Column Editor’s Note: Christophe Pérignon, in his contribution to this “Reinforcing Reproducibility and Replicability” column, describes how an innovative institution, called cascad, works. Pérignon, together with collaborator Christophe Hurlin, founded cascad to support researchers in verifying computational reproducibility before they would submit to journals. In contrast to Limor Peer, who described in a previous column how her institution provides such services for researchers affiliated with that institution, cascad is offering such reproducibility services to a broad audience in economics and management.
But cascad also works with journals and data editors (such as me) to expand capacity and, in a particularly innovative twist, to provide specialized fast and knowledgeable access to confidential French administrative data within the Centre d’accès sécurisé aux données (CASD).

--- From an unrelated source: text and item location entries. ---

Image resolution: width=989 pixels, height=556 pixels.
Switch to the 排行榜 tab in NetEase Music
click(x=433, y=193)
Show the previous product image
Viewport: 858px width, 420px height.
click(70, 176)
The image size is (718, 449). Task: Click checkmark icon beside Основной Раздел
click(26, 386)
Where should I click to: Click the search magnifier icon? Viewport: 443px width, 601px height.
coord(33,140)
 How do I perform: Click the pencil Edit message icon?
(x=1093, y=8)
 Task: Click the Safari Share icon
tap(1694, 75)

In future columns, I will highlight other, emerging methods of providing evidence of computational reproducibility that do not rely on the human-moderated process described by Pérignon. But in the meantime, an ecosystem of like-minded institutions such as cascad would improve the ability of researchers to demonstrate, and journals to require, reproducibility.

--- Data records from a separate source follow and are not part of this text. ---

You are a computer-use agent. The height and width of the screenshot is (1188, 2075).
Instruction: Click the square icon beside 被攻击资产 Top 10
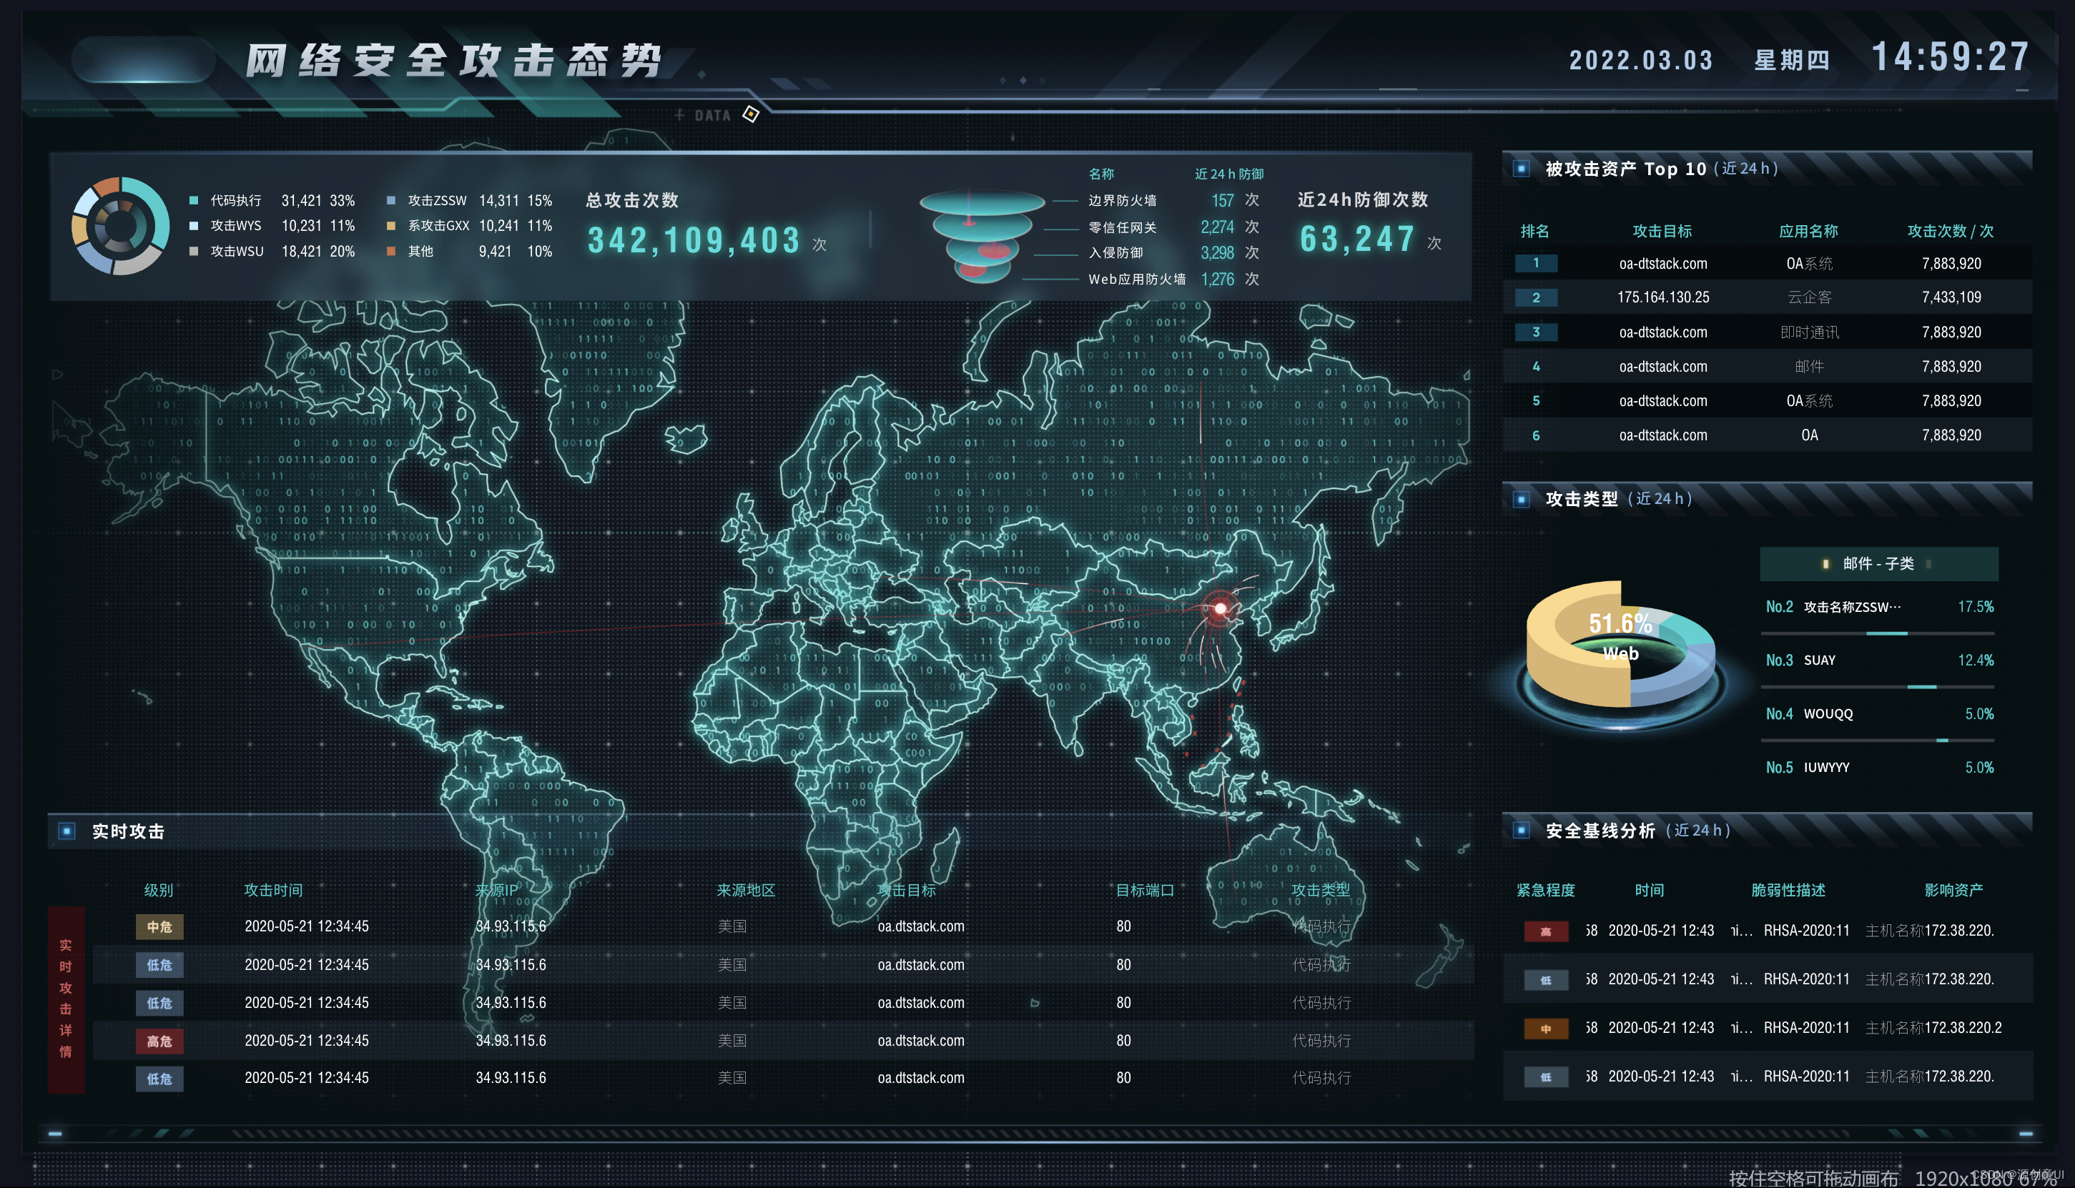coord(1521,169)
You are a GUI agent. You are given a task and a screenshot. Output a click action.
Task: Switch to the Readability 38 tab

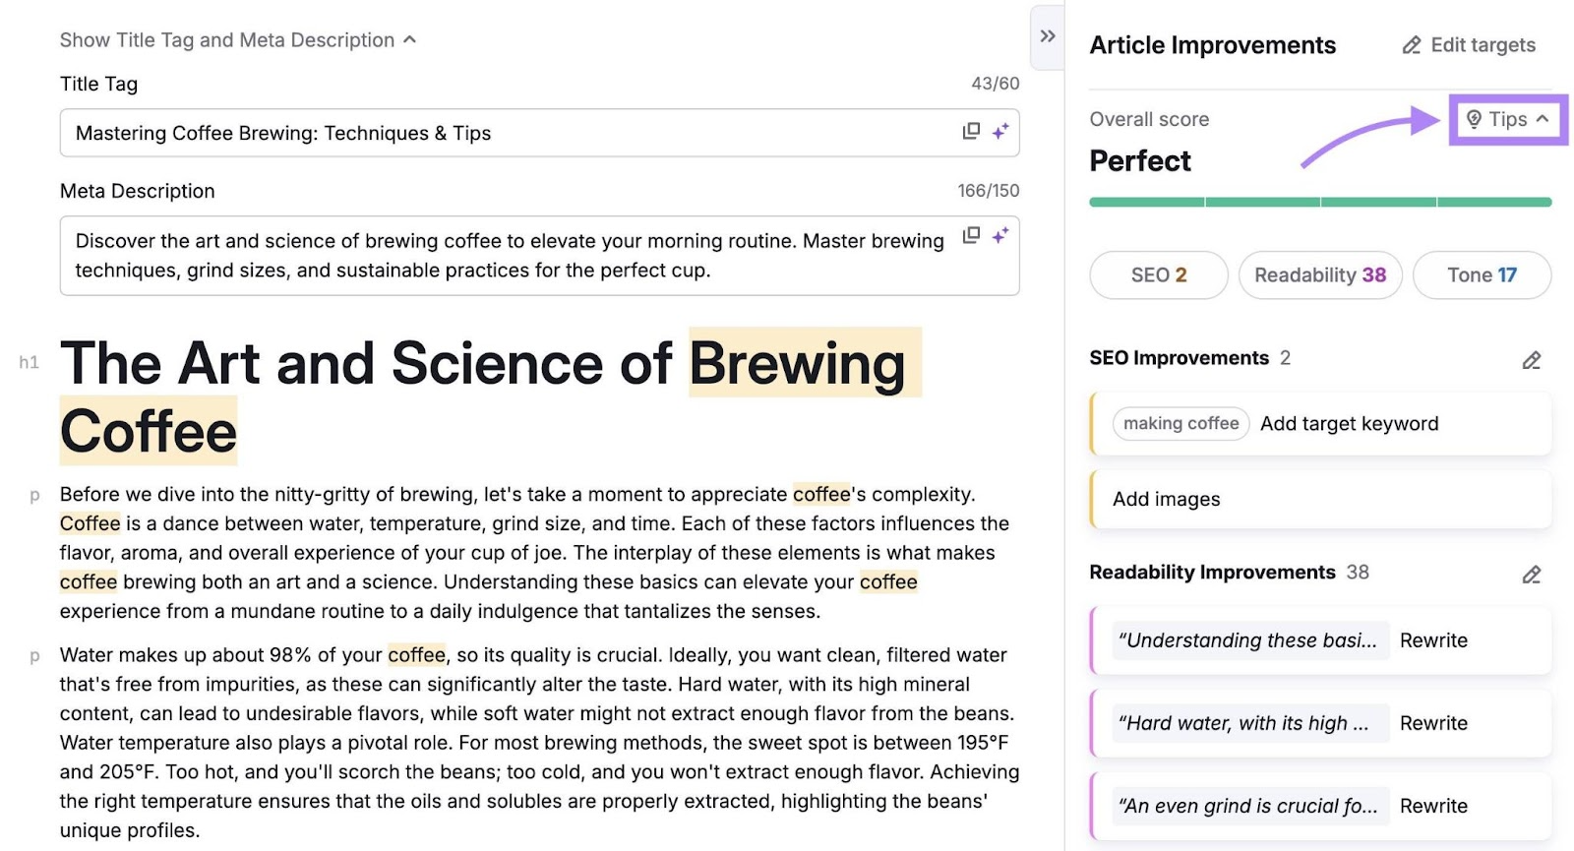[x=1319, y=275]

Keywords: research reproducibility, certification agency, restricted data
The quest for a reproducible science requires three preconditions to be met, and I believe all three are met today in the field of economics.

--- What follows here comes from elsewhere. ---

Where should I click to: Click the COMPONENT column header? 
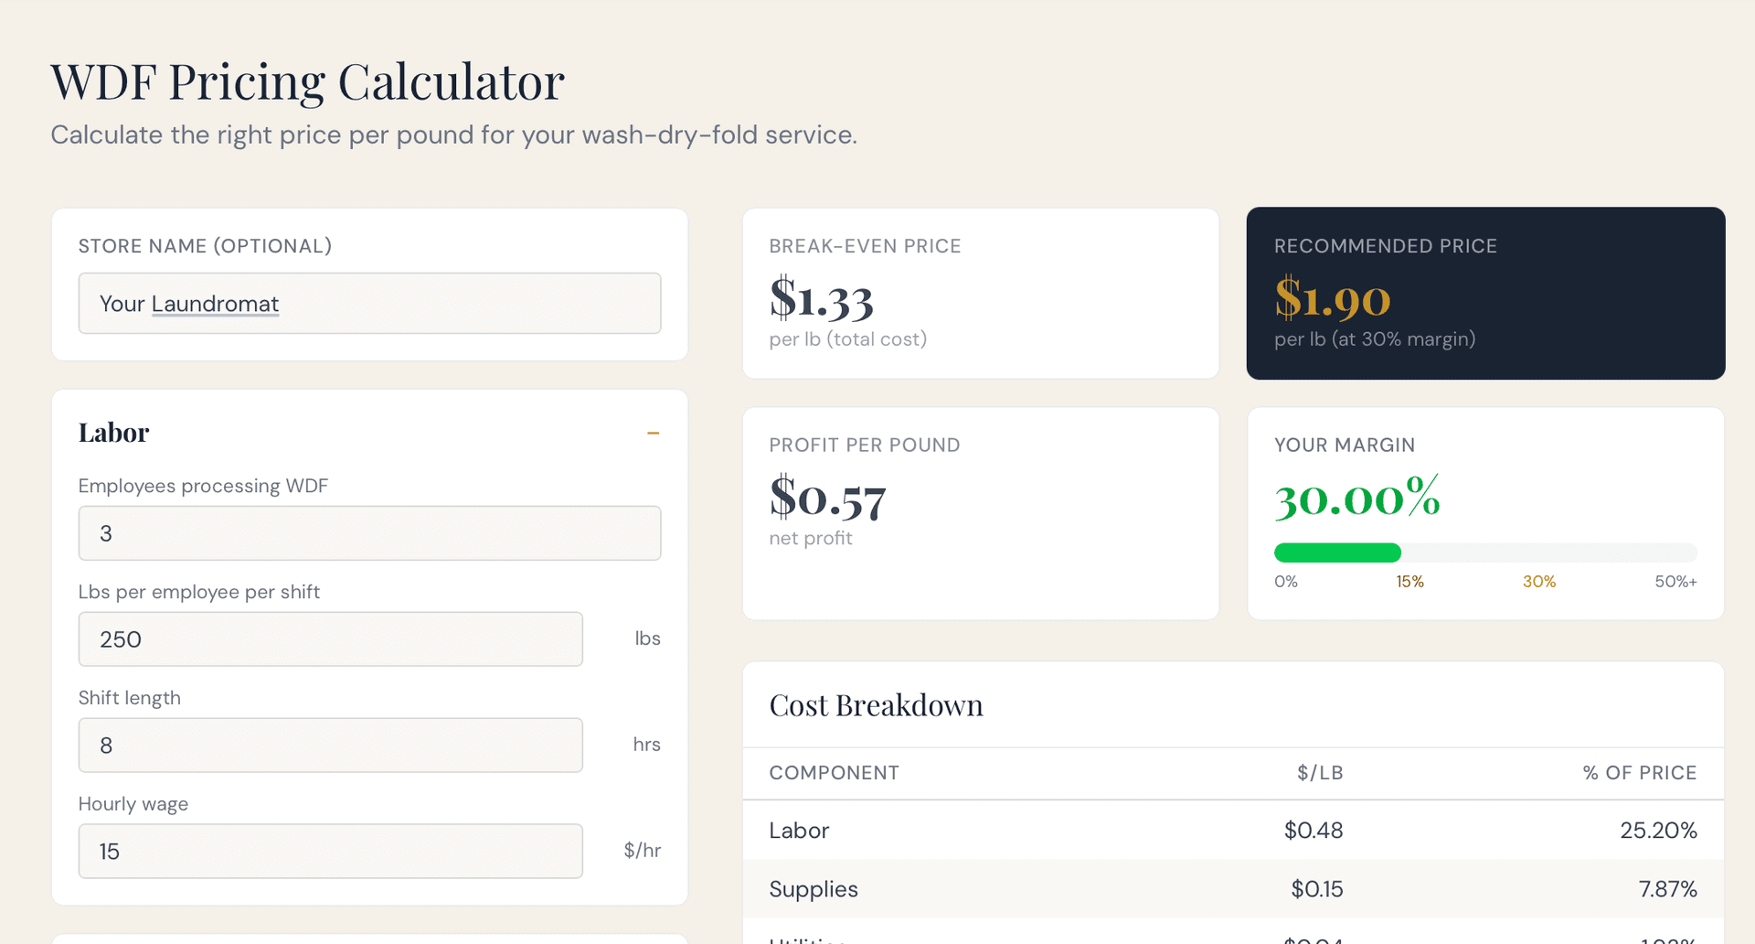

The first precondition is to have a good understanding of what research reproducibility is. Collectively, the survey of Christensen and Miguel (2018), the report of the National Academies of Sciences, Engineering, and Medicine (2019), and the work of the American Economic Association (AEA; Vilhuber, 2021, 2023) brought some much-needed clarity to the different concepts used to describe reanalyses in economics. Currently, the consensus is increasingly favoring the notion that an empirical result is deemed reproducible if it can be recreated by running the original code of the authors on the original data. This type of test contrasts from other forms of reanalyses such as replications, robustness analyses, or extensions (Vilhuber, 2020).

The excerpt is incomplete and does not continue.